The dome light, head lights, brake lights, and Warning signals work at full-throttle with the key off, as it should.

Upon turning the key to Accessory: the Fuel pump, radio, turn signals, and any other power-related kick that you normally get does not kick like it all.

Upon turning the key past Acc to Run, (obviously) the engine does not turn...the starter isn't receiving power, etc. etc. etc.

I immediately assumed it was the Ignition Switch, so we went and picked one up for $14. at Advanced Auto Parts...put that in (which was RIDICULOUS), but that isn't the problem. Didn't change a thing.

Any ideas here? I feel like the problem HAS to be between the key/ignition/wiring to battery, or who knows what. It acts as though you aren't turning the key, however, the key turns, the rod adjusts the "switch" in the Ignition switch module, the module is brand new. Is it a power connection from the ignition switch to the battery or...I don't know...that's why I'm on here.

He's coming back over in the morning to take it to the shop to see what's going on...if I can avoid him having to take this to the shop before about 9am tomorrow...I would owe you BIG TIME! Thank you so much.
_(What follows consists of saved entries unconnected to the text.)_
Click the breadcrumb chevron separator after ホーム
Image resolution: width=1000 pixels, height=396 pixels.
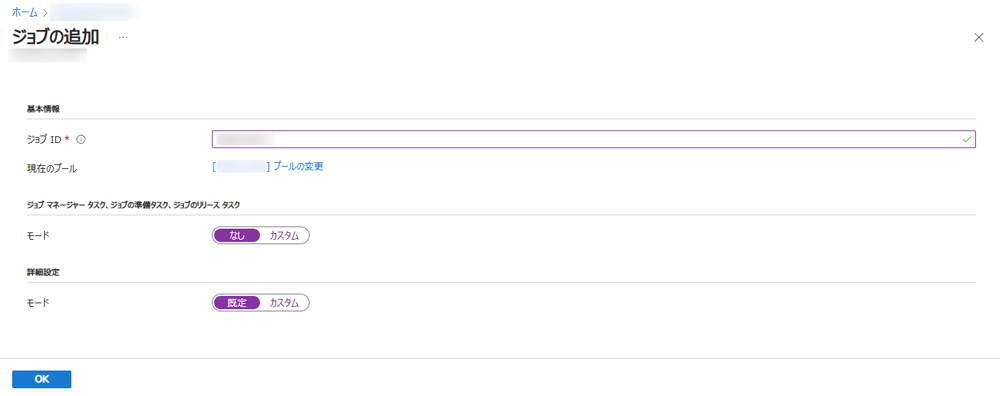(45, 13)
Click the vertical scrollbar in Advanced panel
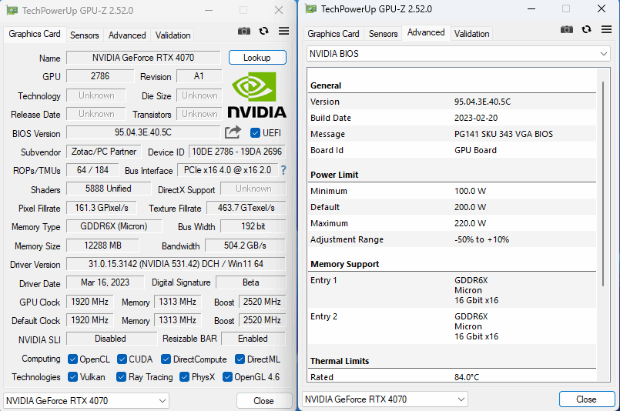The width and height of the screenshot is (620, 411). coord(603,184)
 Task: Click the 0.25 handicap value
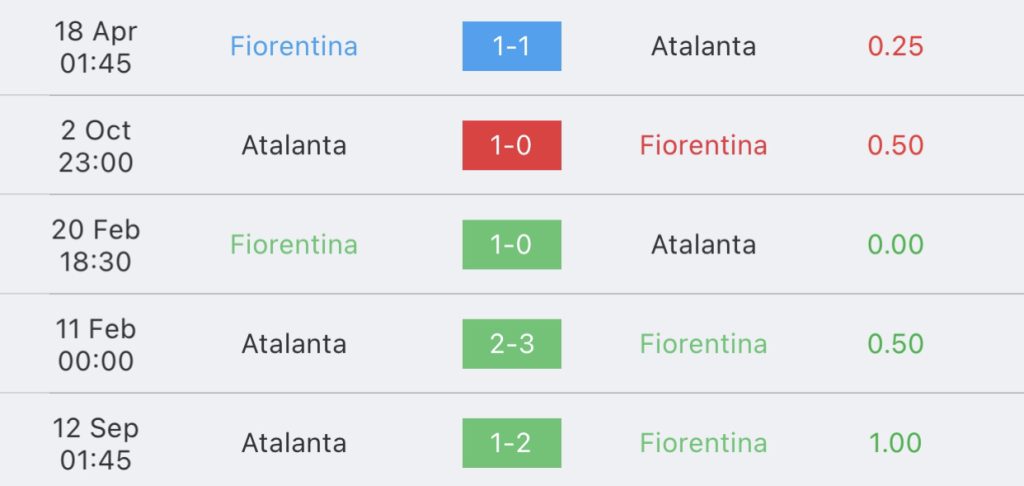[x=895, y=46]
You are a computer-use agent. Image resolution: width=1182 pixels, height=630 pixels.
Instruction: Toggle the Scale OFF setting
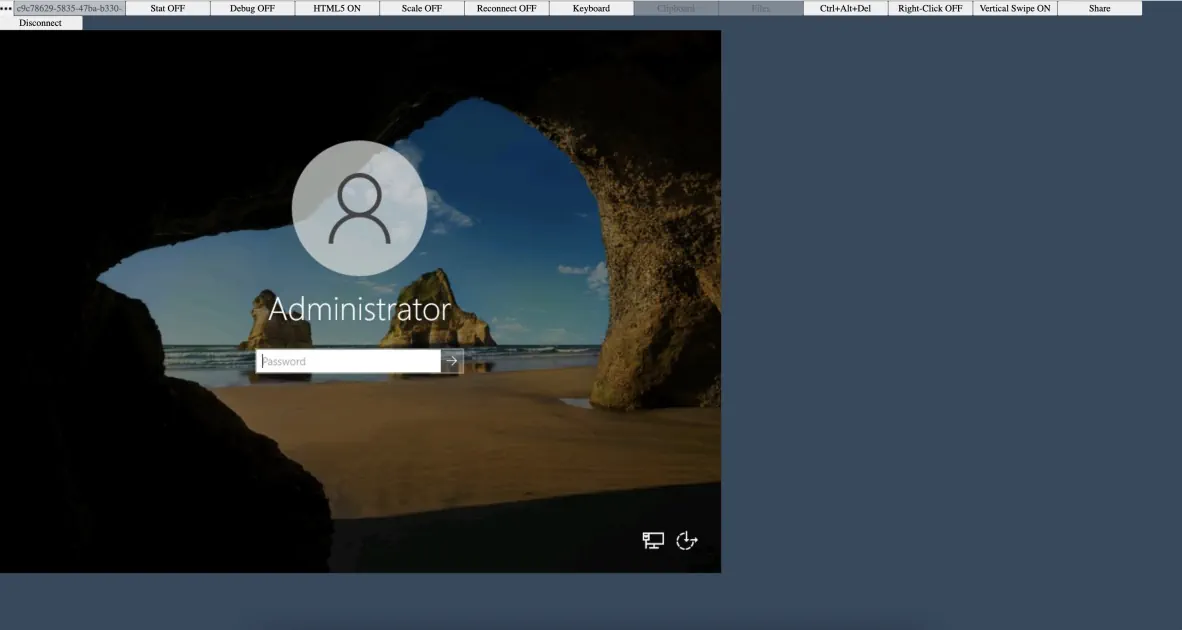[x=422, y=8]
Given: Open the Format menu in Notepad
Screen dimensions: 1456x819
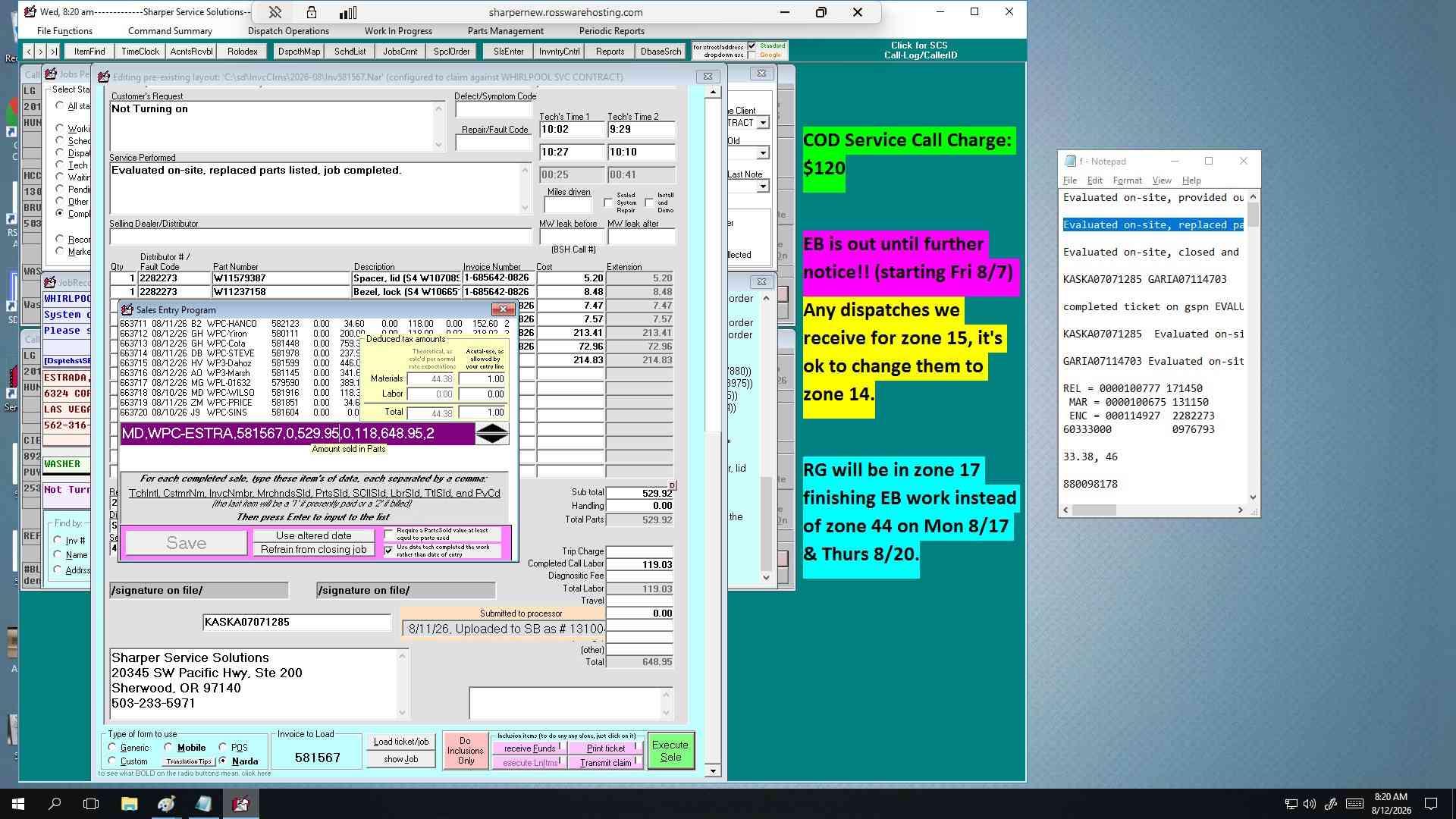Looking at the screenshot, I should pos(1127,180).
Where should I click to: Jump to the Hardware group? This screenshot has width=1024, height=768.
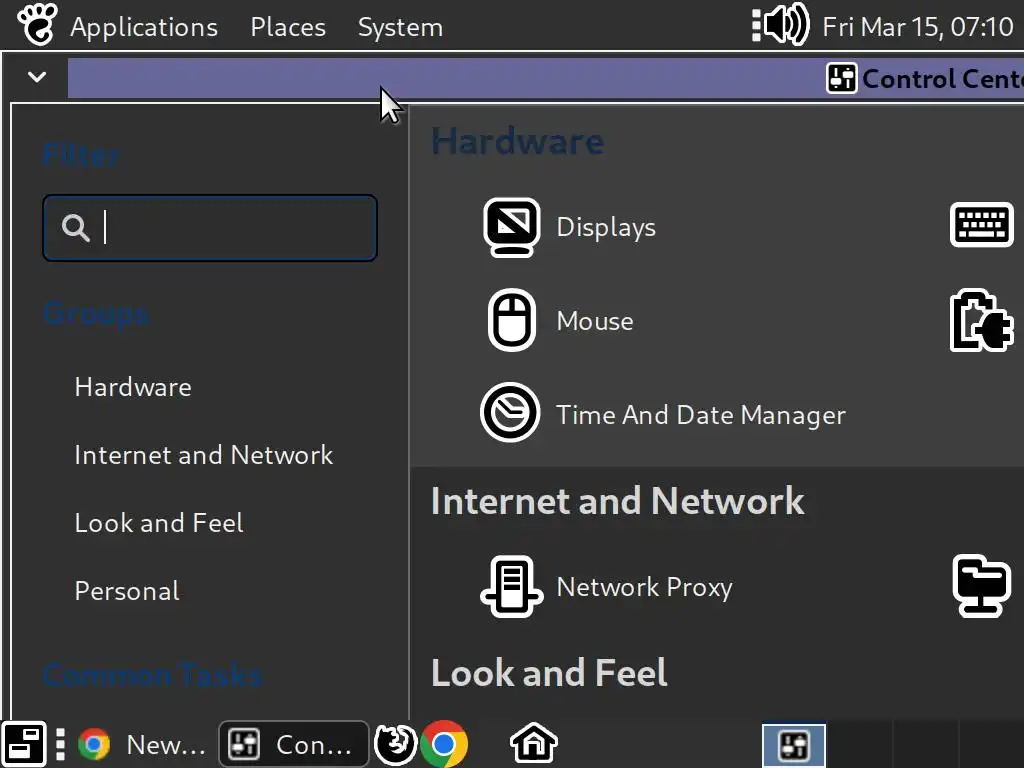[133, 387]
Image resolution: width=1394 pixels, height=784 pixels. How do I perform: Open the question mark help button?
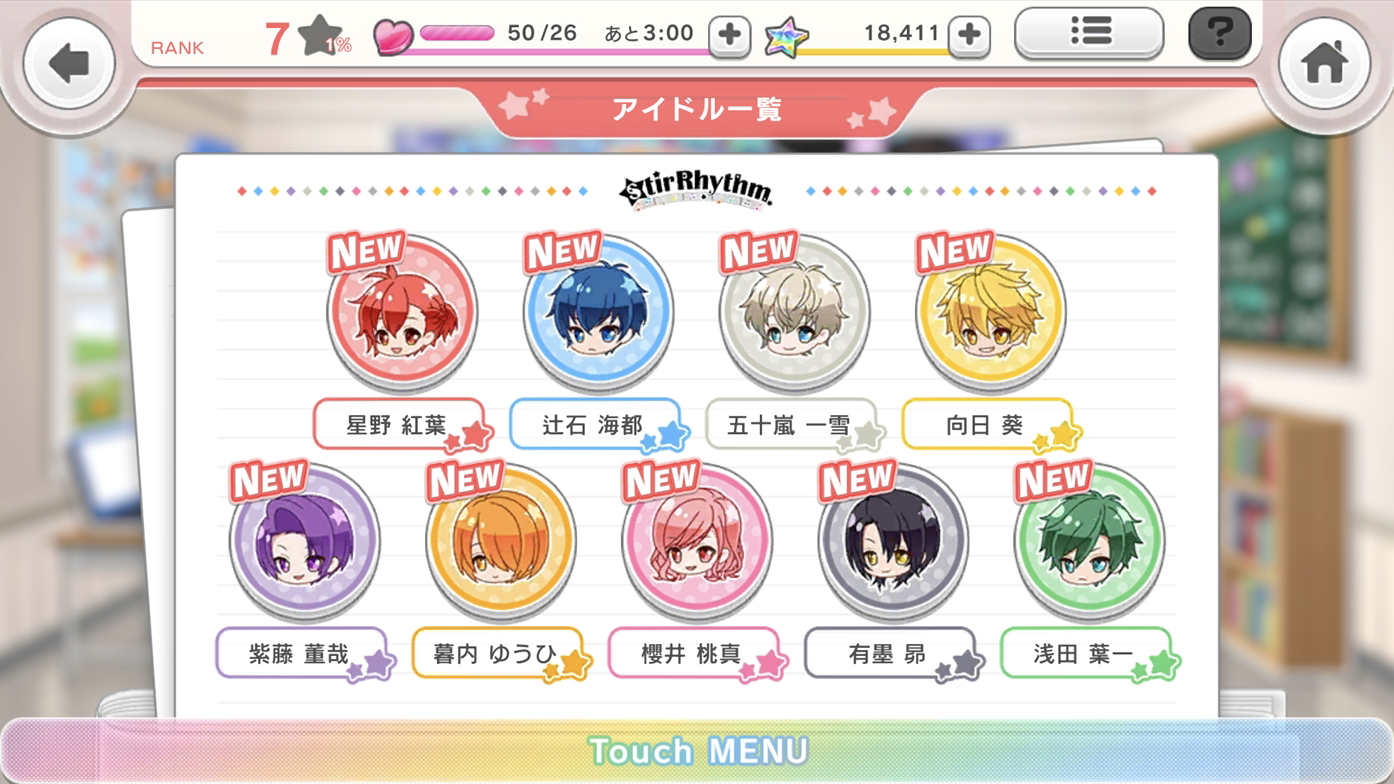(1219, 34)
sentinal02 01-19-2010 09:51 PM

the 87 uses fusible links off the starter relay terminal on the firewall near the battery to power the higher amp draws like the ign switch. my guess is you burned one of them for some reason. get out the meter and start testing them one by one till you find the one that's bad.

Mark05059 01-19-2010 10:04 PM

that or you got a ground problem somewhere near where you worked on the heater stuff.. pinched wire.. screwed through a wire.. something odd...

jesseleikerjeep 01-19-2010 10:20 PM

Yeah, the ground was my first guess. I checked every possible ground I could think of, particularly in range of the heater stuff and nothing seems to be amiss. I didn't screw through anything, i'm positive of that. The strangest part was: everything worked as soon as we were done...than a few seconds later it didn't. The owner of the Jeep actually mentioned he had an '87 before this one that had a fusible link burn out and he had to have it replaced...I was going to study on that a bit before I asked any questions about it...but since you are bringing it up, sounds like he may have been on to something!

MJMPC 01-19-2010 10:54 PM

Did you have the battery cables off ? If you did make sure they are clean and tight .

jesseleikerjeep 01-20-2010 11:00 AM

Well, the '87 is running. We spent about 3 hours getting the heater core/blower motor in...and about 5 hours trying to figure out why it wouldn't fire up, including putting in the ignition switch, checking all the wiring to and from etc. Remember how I said we checked all the grounds and all the fuses twice (two of us, checking twice each...). Yeah, we missed one. Fusible link's have fuses built into the wire on this mess and guess what we found as soon as he got here this morning and we opened the hood:

lol. God dammit.

Thanks for your help guys. By mechanic's hourly wage that right there is about a $300.00 fuse. I have it framed in the garage now. What a mess.

AZDeez 02-26-2016 01:01 AM

serious revival of this thread but I am having a very similar problem. can you repost the picture of the fuseable link you found to be the problem.

Que89YJ 02-26-2016 09:17 AM


Originally Posted by AZDeez (Post 34228378)
serious revival of this thread but I am having a very similar problem. can you repost the picture of the fuseable link you found to be the problem.

The links come off the starter relay on the firewall. They burn and split into 2 pieces. Look. They are easy to spot.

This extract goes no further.